◆ **STUDY MATERIAL**:
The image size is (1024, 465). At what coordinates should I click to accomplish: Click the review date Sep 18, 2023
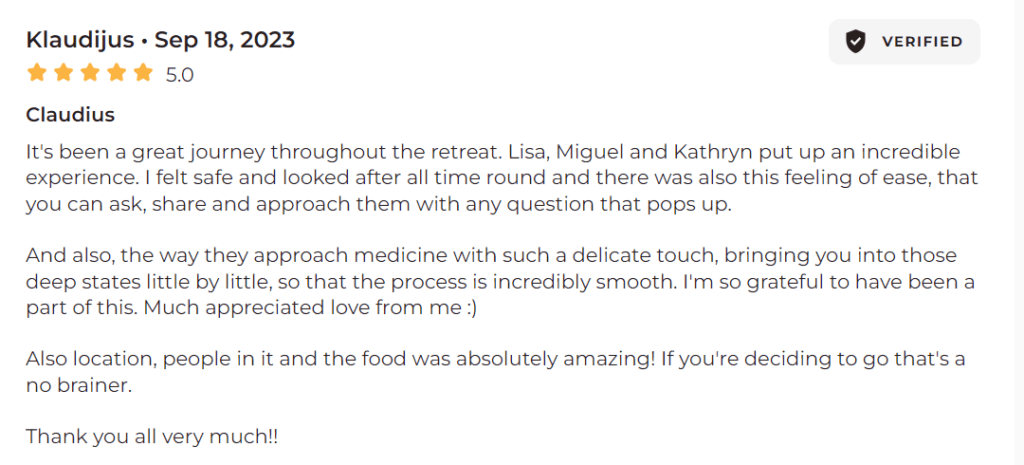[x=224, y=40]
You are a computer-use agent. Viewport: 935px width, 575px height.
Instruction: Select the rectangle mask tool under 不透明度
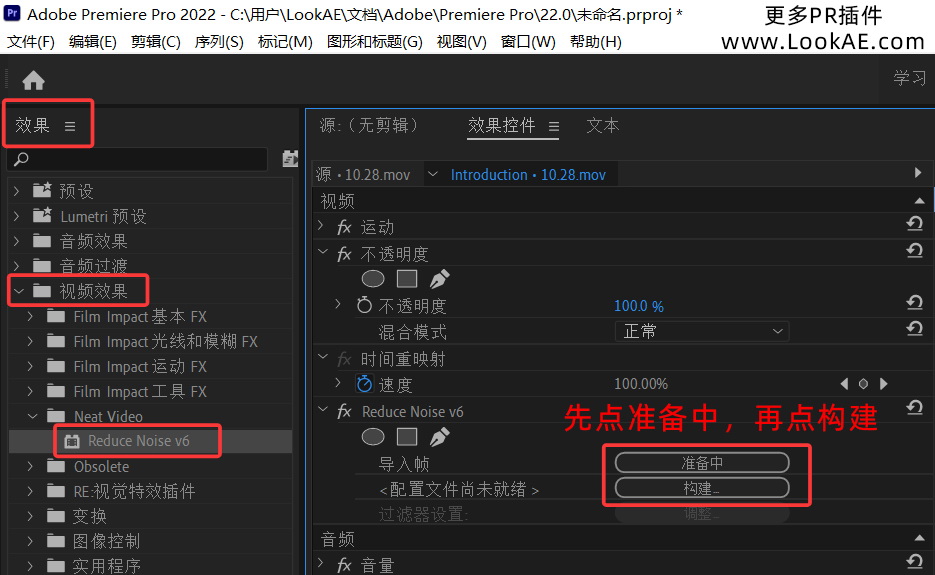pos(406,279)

◆ **PROBLEM REQUIREMENTS**: Reproduce the material exactly; keep pictures out.

◆ **RESPONSE TO THIS EXERCISE**:
The image size is (1024, 465). At what coordinates should I click to accomplish: Click the review date Sep 18, 2023
[x=224, y=40]
You are a computer-use agent. Viewport: 935px width, 575px height.
Instruction: Select the rectangle mask tool under 不透明度
pos(406,279)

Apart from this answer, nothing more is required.